Comme un truc qui n’ose pas franchir la ligne, passé au feu rouge, qui se fait des béquilles de tout bois. Comme on repasse le plumeau partout, beaucoup, souvent. Comme on se cuit un petit œuf dans une petite verdure avec une grosse de Badois pour tout faire descendre. Comme on attend midi et puis le soir pour avoir quelque chose à faire, beaucoup, souvent, une bricole à sortir du frigo. Comme on savate, on lainage, on liquette. Comme on descend au courrier. Comme on remonte du courrier. Tu écris comme on roupille, on rumeur, on panique. Comme on a peur des voleurs, des enfants, du chien, de la mort. Sans pourvoir au besoin. Avec des outils bien lavés, de la formule, du cousu sur la bête, dans le bâti. Clerc des minutes du passé, ce flux sec, beaucoup, souvent, et qui joue désormais les mots au poker.

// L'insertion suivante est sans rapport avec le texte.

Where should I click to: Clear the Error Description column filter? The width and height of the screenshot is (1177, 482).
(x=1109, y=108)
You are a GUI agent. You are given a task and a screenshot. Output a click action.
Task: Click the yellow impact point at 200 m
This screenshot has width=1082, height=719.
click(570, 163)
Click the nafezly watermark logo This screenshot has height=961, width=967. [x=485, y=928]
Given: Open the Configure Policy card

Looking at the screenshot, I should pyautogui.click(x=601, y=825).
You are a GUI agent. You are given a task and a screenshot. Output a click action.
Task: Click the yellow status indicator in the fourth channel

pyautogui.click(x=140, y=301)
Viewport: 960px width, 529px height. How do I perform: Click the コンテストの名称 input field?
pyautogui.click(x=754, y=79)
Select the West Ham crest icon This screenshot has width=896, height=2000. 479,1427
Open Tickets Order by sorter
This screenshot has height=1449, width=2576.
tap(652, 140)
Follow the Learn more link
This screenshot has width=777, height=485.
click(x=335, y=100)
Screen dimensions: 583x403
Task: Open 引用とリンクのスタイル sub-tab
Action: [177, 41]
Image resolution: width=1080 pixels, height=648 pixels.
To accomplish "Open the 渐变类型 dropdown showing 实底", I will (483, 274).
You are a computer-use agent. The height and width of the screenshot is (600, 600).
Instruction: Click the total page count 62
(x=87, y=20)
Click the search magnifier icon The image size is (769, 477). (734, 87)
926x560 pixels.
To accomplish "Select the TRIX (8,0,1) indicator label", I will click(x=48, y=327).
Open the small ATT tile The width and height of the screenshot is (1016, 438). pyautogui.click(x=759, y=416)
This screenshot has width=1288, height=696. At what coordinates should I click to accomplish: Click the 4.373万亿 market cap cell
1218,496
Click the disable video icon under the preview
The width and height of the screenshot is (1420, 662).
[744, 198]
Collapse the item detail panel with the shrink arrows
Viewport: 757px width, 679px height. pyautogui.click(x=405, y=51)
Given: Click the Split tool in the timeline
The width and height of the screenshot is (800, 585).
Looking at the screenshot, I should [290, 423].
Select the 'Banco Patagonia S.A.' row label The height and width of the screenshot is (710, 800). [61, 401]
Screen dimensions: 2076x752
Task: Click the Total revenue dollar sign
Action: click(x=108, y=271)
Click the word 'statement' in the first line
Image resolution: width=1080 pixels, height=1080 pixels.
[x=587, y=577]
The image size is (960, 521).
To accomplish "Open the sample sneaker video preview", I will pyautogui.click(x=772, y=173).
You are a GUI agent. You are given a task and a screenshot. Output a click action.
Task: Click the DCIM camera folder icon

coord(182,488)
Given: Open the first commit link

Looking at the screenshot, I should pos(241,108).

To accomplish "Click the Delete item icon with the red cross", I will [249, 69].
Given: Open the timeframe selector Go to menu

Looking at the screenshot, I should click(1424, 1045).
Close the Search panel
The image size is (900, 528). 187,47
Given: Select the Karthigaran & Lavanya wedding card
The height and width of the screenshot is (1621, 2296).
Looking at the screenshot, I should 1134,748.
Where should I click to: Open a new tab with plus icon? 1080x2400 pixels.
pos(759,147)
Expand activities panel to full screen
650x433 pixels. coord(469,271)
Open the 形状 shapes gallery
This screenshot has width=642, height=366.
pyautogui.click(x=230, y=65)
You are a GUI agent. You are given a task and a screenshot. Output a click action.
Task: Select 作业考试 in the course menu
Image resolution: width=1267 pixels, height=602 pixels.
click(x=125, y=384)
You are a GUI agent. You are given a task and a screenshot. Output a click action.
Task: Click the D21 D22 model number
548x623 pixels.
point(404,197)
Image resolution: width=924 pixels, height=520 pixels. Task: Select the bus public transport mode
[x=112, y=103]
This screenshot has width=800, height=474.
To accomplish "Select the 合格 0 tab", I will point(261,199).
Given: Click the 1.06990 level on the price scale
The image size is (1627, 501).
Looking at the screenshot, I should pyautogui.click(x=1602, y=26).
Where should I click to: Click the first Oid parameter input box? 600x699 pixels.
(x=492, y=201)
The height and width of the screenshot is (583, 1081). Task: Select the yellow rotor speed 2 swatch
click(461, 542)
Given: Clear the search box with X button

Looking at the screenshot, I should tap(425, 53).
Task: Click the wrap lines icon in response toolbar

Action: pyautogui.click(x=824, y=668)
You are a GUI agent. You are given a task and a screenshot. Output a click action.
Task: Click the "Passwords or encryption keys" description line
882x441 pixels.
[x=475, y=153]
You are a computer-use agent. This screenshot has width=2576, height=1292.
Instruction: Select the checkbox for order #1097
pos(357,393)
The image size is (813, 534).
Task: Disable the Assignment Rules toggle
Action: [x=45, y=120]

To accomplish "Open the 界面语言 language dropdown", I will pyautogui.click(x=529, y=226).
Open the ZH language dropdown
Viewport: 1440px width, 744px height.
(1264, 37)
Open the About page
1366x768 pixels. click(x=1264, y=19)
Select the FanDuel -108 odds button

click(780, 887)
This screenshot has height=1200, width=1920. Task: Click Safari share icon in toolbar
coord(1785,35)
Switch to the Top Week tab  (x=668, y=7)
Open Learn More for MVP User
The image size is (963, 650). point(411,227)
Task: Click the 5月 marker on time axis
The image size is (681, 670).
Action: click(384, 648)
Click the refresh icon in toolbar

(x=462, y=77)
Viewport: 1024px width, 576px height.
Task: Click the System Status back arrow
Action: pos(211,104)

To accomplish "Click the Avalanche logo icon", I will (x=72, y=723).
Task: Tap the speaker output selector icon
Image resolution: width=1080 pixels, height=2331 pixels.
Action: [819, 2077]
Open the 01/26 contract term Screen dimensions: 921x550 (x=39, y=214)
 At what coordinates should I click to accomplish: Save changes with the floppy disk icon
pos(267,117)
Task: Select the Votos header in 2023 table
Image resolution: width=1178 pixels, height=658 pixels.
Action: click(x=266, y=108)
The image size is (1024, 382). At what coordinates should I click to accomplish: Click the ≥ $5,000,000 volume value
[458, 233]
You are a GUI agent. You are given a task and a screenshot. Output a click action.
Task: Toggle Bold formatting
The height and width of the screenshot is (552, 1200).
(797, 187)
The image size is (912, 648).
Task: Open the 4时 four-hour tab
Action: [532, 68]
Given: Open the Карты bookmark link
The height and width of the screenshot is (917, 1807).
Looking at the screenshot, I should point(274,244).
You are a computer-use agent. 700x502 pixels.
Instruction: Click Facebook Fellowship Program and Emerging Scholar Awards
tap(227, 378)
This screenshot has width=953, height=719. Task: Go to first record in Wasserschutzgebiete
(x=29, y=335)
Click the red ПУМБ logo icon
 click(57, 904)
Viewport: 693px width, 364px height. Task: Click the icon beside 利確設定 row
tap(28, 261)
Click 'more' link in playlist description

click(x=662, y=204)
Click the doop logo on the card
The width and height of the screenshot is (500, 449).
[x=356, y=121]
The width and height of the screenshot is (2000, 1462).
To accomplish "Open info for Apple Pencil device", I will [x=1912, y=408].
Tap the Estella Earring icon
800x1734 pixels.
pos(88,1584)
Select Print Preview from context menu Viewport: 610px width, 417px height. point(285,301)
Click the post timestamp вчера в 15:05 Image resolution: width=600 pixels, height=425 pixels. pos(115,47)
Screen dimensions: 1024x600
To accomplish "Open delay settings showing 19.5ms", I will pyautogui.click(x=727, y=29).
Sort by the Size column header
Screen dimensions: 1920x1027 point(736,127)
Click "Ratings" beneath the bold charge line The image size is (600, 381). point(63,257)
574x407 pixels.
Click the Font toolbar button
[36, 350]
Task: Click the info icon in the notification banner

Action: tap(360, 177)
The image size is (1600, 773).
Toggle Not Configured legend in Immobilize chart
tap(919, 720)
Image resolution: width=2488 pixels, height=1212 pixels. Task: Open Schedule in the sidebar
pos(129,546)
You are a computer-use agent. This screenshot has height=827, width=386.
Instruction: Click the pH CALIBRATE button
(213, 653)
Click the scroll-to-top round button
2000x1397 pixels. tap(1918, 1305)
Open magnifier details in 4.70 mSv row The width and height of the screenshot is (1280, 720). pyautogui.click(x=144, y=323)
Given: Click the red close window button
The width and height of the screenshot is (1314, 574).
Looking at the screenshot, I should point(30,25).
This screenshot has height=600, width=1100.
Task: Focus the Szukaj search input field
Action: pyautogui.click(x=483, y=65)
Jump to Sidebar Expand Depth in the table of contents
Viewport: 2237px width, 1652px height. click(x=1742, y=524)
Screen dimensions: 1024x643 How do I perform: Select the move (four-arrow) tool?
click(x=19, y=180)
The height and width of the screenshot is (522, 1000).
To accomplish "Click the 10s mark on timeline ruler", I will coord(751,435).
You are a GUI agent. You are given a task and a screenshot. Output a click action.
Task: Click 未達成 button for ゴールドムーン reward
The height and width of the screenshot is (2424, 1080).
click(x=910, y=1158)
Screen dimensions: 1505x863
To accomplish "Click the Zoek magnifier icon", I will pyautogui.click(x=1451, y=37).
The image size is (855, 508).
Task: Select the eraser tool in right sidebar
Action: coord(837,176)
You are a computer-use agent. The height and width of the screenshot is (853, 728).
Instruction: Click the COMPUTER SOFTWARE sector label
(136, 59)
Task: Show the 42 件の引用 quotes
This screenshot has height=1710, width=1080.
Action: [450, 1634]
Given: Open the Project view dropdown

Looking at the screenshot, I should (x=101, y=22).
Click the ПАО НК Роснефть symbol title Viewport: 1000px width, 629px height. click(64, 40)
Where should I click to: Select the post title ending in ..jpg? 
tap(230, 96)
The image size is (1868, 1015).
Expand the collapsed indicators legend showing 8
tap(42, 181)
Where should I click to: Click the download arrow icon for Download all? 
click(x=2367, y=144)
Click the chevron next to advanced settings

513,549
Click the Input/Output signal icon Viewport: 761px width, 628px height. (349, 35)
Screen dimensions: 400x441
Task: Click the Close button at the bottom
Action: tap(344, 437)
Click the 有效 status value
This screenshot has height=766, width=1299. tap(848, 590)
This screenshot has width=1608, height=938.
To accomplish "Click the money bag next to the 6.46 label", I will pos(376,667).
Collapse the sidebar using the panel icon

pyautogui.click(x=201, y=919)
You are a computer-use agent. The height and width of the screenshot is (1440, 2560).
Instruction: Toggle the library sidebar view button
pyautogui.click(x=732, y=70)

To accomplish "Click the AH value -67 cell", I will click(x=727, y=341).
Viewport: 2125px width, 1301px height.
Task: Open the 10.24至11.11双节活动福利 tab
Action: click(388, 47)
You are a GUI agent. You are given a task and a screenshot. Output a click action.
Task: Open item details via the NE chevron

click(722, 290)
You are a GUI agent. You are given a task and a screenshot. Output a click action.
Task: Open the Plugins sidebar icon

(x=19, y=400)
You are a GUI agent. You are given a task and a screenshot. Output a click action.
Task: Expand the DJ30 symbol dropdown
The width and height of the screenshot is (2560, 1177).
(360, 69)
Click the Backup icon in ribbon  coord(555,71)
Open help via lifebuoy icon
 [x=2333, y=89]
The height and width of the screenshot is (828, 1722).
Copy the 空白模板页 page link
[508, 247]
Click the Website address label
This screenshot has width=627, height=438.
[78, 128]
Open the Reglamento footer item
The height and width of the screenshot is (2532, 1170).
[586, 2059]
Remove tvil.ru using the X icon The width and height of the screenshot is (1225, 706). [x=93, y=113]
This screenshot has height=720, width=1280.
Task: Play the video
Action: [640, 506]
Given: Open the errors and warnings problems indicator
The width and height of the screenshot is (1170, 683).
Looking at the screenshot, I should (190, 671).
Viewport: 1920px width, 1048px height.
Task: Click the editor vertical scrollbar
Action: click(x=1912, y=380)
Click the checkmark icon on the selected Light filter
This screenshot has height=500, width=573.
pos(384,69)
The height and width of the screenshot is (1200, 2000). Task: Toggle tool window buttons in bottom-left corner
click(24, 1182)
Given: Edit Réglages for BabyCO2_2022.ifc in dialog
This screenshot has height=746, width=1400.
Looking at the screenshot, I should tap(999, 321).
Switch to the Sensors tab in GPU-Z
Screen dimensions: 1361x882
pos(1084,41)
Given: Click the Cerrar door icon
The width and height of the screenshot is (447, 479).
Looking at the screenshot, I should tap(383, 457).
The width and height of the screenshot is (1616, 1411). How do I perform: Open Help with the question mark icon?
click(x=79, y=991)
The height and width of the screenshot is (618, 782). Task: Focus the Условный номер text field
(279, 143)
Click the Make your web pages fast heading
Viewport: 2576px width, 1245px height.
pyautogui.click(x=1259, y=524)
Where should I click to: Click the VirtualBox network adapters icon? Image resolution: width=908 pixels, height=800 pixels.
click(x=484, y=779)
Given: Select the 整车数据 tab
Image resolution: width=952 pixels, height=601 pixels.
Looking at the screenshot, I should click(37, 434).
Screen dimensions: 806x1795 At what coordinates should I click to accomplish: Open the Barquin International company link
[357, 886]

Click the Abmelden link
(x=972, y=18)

Pluie. Monde pleine poire. Tu es. La vie te prend t’embarque. Tu es passager, inclusion dans le bois du navire, ligneux de chair et de feuilles. Greffe douloureuse dans les fentes. Tu racines avec peine, tentatives friables. Quelques fils peut-être te retiennent. Bouture de patience parmi l’aride Ton intérieur est fourbu de manques, de trous. Chacun d’eux se remplira d’eau et de marne. Es-tu bois de taille ou coque vide? Oubliettes ambulances qu’on a dit et tu es. Dedans, jamais dessus. Radeau infesté des pareils, ceux qui n’en seront jamais. Âmes souvent sèches et qu’on descendra un jour par mégarde, sur une rive de limon, sec pareil.

L’arc- en -ciel est un territoire assurément. Coincé entre deux méridiens de pluie. Lui sa réplique et la suivante encore. Un territoire qui ne s’aborde jamais, un territoire inassouvi, comme un désir comme une tentative. Toujours objet de conquête, toujours rebelle. La lumière prend corps avant l’impact de l’eau sur terre, un monde hors sol, poussé par le frémissement d’une averse. Les peintres sont-ils des averses, des rideaux de pluie qu’un soleil perfore?

Jeu de gouaches. Ma palette toute grise, taches brunes et petits tas de Sienne. Toute noyée, toute coulure dans des jus de fin d’œuvres. Avec en son milieu ce trou du doigt, le puits. Cette trace toute femme, ces râpures de nuages, les copeaux du reste du désir quand il vient de fondre, voile contre toile. La mienne quand se lève la lumière et que c’est déjà d’autres couleurs, d’autres touches d’autres embrassements de fruits et que brûle la nuit comme bois de sandales sur les pas défaits.